Limitations & Future Work¶
- Only validated on energy-conserving, \(E(3)\)-equivariant MLIPs. Non-equivariant models might introduce bias with single-column sampling, requiring additional data augmentation as noted by the authors.
- Phonon data remains biased toward dynamically stable systems; effectiveness on systems with strong anharmonicity, polar polarization, or electron-phonon coupling (e.g., ferroelectrics, superconductors) is not fully validated.
- Force constant labels (MDR Phonon) are derived from PBE functional finite displacement. Performance on other functionals (SCAN, meta-GGA, hybrid) or vdW corrections requires evaluation.

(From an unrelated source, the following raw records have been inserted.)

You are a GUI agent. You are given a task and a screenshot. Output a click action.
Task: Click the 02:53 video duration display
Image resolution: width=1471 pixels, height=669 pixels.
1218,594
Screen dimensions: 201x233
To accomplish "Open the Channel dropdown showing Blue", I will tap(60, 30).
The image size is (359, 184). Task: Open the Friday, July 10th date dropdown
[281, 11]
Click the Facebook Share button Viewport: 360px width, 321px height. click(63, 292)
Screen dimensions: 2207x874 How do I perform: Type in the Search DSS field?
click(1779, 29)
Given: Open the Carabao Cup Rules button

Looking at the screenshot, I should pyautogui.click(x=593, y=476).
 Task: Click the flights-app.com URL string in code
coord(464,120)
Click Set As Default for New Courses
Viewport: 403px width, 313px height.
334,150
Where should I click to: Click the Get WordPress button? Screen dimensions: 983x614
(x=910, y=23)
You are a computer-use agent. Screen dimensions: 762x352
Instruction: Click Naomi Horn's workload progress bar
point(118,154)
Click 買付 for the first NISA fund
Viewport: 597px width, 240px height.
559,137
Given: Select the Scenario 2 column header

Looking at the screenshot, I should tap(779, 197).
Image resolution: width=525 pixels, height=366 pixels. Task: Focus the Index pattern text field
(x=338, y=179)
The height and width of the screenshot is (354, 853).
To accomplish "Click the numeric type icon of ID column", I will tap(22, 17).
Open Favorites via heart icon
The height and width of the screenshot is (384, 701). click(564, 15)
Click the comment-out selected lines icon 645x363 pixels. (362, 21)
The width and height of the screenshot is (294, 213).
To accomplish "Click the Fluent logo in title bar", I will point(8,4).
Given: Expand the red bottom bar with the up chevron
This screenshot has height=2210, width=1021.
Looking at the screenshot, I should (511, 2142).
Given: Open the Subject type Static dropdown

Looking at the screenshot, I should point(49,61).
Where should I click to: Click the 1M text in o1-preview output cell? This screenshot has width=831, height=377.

- No public code (as of v4); reproduction requires rebuilding the training pipeline from Nequix/JAX.
- Potential improvements: Upgrading single-column sampling to block-Hessian sampling, incorporating acoustic sum rules as hard constraints, or making \(K\) adaptive based on gradient magnitudes.
Related Work & Insights¶
- vs. eSEN-MP / SevenNet / MACE-MP-0 (pure EFS models): These rely on data and model capacity to implicitly approximate curvature. PFT explicitly supervises curvature. Table 1 shows 708K PFT outperforming 30M eSEN-MP, proving "better loss > bigger model."
- vs. EFS augmentation with rattled/perturbed configurations (OMat24 style): Experiments show this does not improve Hessian accuracy and can be detrimental. "Noisy samples" cannot replace true second-order supervision.
- vs. Hessian-aware Optimization / Physics-Informed Neural Networks (PINNs): Shares the philosophy of incorporating higher-order derivatives into the loss. This work successfully scales the mechanism to real material settings with large supercells.
- Insight: Any task where the output is a higher-order derivative of a scalar function (vibrational spectroscopy, elastic constants, fluid Navier-Stokes residuals, stability analysis in Neural ODEs) can benefit from the "HVP column sampling + co-training" recipe.
Rating¶
- Novelty: ⭐⭐⭐⭐ — Hessian supervision and HVP are existing tools, but this is the first scalable MLIP training paradigm to systematically prove downstream benefits.
- Experimental Thoroughness: ⭐⭐⭐⭐⭐ — 3 base models × 2 upstream datasets × MDR Phonon / 3rd-order FC / Thermal Conductivity / Matbench Discovery. Ablations clearly explain why EFS alone fails and why co-training is necessary.
- Writing Quality: ⭐⭐⭐⭐ — Clear formulas and algorithms. Correlation analysis in Fig. 2 is very persuasive.
- Value: ⭐⭐⭐⭐⭐ — Achieves SOTA in phonons and thermal conductivity for MPtrj-trained MLIPs at less than 1/3 the pre-training cost; an "out-of-the-box" upgrade for the materials ML community.